To help choose between a variety of APIs and technologies available to you, you might want to focus on two characteristics for your use cases. First, you need to know who will invoke your services. These will be your customers and they will have different requirements for scope and language. Equally, you may have internal or external customers or both. Alongside this, you will have to decide what they would need the most in terms of performance, ease of use, and discoverability. Second, you need to know the scope of the service such as business bounded context, data, and operations.
One approach to solve these problems is to use a data gateway alongside the API option that you choose. This enables you to select an API for your developers that they feel comfortable with, but then create a layer of abstraction between the API and the database. Many developers do this for themselves as a matter, of course, to make it easier for them to use a particular database over time, but this adds an additional component for the team to maintain over time. Open-source data gateway projects like Stargate offer a different option, keeping that ease of management approach but also keeping updates covered by project maintainers.
Lastly, there is no silver bullet approach for implementing APIs. You can drive your decisions based on the strengths and weaknesses that each API has, and you can apply logic knowing your customers and their scope, but there is no absolute right answer.

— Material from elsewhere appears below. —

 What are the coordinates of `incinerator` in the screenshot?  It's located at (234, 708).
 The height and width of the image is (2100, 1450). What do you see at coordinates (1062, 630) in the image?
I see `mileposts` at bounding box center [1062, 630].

Sometimes the skillset in your teams will decide for you but you need to be aware of what exists in the industry if not to build but to consume APIs.
For developers, understanding which API is right for them is a mix of personal preference, performance requirements, and long-term impact. Picking the right API approach at the start can make it much easier to scale up an application over time, particularly as your team has to support hundreds of thousands or millions of concurrent user requests. When looking at this level of scale, simplifying the interaction between APIs, databases and infrastructure can help you concentrate on what you want to achieve: better software.